CRSS-SpkDiar is a C++ based speaker diarization toolkit, built on top of famous open source speech recognition platform of Kaldi. The main objectives of this toolkit are:
- Simple integration with Kaldi ASR,
- Simple intergration of i-vector modules within Kaldi for Diarization,
- Simple intergration of DNN modules within Kaldi for Diarization,
- Perform speaker diarization unsupervised/supervised/semi-supervised fashion,
- Benchmark on open database (AMI meeting corpus, and Apollo-MCC corpus).
Authors: Chengzhu Yu and Navid Shokouhi.
- VAD (GMM based)
- BIC segmentation (optional)
- Bottom-Up Clustering
- BIC distance
- KL divergence
- i-vector cosine distance
- i-vector Mahalanobis
- i-vector PLDA (optional)
- Bottom-Up Clustering Using i-vector cosine distance score (CDS)
- Interger linear programming (ILP) Clustering
- VAD based segmentation (viterbi)
- Resementation
- Evaluations
- DNN speaker embedding features
- Interface with Kaldi ASR
- Kaldi
- GLPK (if only you want to try ILP)
We evaluate our performance on AMI meeting corpus and compare the numbers with those reported in Pycasp from ICSI. Note: To evaluate only the clustering module, the numbers on CRSS-SpkDiar is on top of oracle segmentation. We're currently working to include segmentation.
Session | Pycasp | CRSS-SpkDiar (run2.sh) |
---|---|---|
IS1000a.Mix-Headset | 25.38 | 12.07 |
IS1001a.Mix-Headset | 32.34 | 43.64 |
IS1001b.Mix-Headset | 10.57 | 12.16 |
IS1001c.Mix-Headset | 28.40 | 6.17 |
IS1003b.Mix-Headset | 34.30 | 10.56 |
IS1003d.Mix-Headset | 50.75 | 24.67 |
IS1006b.Mix-Headset | 16.57 | 7.34 |
IS1006d.Mix-Headset | 53.05 | 21.56 |
IS1008a.Mix-Headset | 1.65 | 4.07 |
IS1008b.Mix-Headset | 8.58 | 3.60 |
IS1008c.Mix-Headset | 9.30 | 6.36 |
IS1008d.Mix-Headset | 26.27 | 5.99 |
Average | 24.76% | 13.19% |

§ Extracted records
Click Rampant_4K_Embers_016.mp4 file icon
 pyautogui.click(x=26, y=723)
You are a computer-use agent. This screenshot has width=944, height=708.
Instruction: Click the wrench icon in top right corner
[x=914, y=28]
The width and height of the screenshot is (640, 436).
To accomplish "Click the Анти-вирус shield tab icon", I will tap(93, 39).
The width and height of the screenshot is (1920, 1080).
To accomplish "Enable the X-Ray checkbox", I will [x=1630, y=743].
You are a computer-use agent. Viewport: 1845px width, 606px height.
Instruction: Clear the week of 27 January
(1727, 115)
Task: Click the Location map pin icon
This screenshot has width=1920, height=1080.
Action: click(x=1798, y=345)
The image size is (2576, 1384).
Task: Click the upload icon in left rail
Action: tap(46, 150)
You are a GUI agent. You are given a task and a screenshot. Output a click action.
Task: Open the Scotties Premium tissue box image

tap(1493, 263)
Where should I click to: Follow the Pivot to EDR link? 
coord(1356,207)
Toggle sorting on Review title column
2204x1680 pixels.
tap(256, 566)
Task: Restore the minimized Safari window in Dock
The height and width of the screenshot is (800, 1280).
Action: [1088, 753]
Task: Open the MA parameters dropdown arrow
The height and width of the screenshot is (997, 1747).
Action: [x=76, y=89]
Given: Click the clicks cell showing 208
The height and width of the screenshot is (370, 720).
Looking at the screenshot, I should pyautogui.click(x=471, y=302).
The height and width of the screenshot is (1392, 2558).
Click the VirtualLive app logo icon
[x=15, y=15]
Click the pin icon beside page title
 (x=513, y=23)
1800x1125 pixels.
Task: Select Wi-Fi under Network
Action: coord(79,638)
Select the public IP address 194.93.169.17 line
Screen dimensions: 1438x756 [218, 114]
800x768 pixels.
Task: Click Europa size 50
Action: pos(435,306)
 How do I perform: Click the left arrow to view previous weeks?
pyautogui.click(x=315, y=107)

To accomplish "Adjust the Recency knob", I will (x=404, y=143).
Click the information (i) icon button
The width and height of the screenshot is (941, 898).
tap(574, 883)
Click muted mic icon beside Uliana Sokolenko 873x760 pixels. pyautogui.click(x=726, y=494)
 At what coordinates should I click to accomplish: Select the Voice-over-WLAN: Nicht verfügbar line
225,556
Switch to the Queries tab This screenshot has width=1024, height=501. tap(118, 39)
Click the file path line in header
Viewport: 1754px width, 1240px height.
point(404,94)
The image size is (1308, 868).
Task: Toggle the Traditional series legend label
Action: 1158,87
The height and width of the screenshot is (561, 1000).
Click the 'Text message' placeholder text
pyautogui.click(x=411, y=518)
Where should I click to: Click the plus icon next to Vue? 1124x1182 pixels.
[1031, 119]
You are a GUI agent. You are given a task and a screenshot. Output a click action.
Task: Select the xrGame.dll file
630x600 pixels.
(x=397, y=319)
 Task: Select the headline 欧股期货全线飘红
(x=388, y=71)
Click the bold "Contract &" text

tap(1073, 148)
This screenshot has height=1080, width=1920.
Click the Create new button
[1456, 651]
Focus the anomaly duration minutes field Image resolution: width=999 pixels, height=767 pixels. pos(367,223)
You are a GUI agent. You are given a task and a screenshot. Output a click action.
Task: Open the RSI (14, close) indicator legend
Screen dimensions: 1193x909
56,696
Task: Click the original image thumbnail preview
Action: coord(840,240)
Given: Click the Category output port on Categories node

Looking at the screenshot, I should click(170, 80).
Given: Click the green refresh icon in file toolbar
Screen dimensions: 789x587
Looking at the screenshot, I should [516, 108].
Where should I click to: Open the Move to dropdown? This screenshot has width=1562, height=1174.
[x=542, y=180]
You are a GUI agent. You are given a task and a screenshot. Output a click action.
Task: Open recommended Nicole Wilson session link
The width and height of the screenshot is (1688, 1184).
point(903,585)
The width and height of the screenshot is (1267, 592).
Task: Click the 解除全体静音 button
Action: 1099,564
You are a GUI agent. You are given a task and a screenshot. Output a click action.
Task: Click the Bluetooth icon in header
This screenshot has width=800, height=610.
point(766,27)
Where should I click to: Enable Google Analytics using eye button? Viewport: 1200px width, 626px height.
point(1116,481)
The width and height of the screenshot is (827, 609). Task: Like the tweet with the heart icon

§ DIRECTIVES
(a) Write out the stretch of the diarization toolkit description from "- VAD (GMM based)" through "distance score (CDS)".
(b) In the diarization toolkit description's results table, which sessions have a higher number for CRSS-SpkDiar than for Pycasp?
(c) According to the diarization toolkit description, what segmentation are the CRSS-SpkDiar numbers computed on top of?
The records have no connection to the text.

§ SOLUTIONS BY TASK
(a)
- VAD (GMM based)
- BIC segmentation (optional)
- Bottom-Up Clustering
- BIC distance
- KL divergence
- i-vector cosine distance
- i-vector Mahalanobis
- i-vector PLDA (optional)
- Bottom-Up Clustering Using i-vector cosine distance score (CDS)

(b)
IS1001a.Mix-Headset
IS1001b.Mix-Headset
IS1008a.Mix-Headset

(c) Oracle segmentation.